» **EXERCISE REQUIREMENTS**
Rewrite the entries from the beginning through the line containing "coord(1064,17)", swapping "fullscreen" for "full-screen" and keeping everything else the same.

» **PROVIDED DATA**
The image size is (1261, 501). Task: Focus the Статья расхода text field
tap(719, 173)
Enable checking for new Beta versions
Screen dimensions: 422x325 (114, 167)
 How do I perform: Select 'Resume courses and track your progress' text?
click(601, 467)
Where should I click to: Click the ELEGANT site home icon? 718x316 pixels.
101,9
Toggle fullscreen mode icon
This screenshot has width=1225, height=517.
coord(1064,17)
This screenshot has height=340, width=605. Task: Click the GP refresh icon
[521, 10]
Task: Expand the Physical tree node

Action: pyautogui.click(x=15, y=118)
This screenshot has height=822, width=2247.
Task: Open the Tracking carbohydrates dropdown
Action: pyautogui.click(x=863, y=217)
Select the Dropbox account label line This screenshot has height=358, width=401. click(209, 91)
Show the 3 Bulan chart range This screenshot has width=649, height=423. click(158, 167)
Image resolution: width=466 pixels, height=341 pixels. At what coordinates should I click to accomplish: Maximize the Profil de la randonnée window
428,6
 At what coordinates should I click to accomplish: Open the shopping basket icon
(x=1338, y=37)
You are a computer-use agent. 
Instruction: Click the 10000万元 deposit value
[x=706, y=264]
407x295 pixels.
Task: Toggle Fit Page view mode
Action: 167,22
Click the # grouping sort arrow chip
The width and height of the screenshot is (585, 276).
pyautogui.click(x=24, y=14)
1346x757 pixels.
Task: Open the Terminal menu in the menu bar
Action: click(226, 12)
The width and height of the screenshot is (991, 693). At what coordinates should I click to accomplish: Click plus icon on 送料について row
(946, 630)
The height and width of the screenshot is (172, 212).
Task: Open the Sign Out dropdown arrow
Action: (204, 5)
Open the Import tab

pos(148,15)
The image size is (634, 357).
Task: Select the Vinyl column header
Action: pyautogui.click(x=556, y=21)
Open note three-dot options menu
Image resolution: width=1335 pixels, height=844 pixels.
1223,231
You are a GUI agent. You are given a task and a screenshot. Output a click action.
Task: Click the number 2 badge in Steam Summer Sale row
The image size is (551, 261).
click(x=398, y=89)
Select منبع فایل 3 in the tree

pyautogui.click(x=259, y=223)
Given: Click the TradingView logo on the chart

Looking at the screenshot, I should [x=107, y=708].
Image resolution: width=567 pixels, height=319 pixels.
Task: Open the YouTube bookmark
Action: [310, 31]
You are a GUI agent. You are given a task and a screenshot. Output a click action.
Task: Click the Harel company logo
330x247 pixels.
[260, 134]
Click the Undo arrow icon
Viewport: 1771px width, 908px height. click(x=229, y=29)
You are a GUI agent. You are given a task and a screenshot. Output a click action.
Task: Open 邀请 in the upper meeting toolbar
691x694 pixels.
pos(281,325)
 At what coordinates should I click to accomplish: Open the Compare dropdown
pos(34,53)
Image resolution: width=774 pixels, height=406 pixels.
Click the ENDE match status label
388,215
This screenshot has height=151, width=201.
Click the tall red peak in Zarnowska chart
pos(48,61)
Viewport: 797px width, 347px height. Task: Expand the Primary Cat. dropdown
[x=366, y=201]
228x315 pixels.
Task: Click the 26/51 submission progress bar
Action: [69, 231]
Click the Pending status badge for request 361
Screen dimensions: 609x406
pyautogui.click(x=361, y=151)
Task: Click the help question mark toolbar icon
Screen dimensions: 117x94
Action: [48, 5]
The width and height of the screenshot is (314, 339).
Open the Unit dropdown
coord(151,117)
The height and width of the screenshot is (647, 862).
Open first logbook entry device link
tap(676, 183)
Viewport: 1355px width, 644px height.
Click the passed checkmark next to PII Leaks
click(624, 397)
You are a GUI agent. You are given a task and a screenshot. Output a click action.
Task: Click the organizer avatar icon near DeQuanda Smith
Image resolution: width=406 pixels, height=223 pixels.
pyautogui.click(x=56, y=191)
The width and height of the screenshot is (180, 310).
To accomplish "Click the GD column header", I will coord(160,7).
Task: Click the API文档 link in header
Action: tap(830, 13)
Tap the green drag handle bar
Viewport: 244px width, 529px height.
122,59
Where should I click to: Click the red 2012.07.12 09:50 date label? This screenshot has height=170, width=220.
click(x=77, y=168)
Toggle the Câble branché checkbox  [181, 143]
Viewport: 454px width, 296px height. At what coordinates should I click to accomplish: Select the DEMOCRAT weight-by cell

» **RIGHT ANSWER**
The image size is (1261, 501). Task: Focus the Статья расхода text field
tap(719, 173)
Enable checking for new Beta versions
Screen dimensions: 422x325 (114, 167)
 How do I perform: Select 'Resume courses and track your progress' text?
click(601, 467)
Where should I click to: Click the ELEGANT site home icon? 718x316 pixels.
101,9
Toggle full-screen mode icon
This screenshot has width=1225, height=517.
coord(1064,17)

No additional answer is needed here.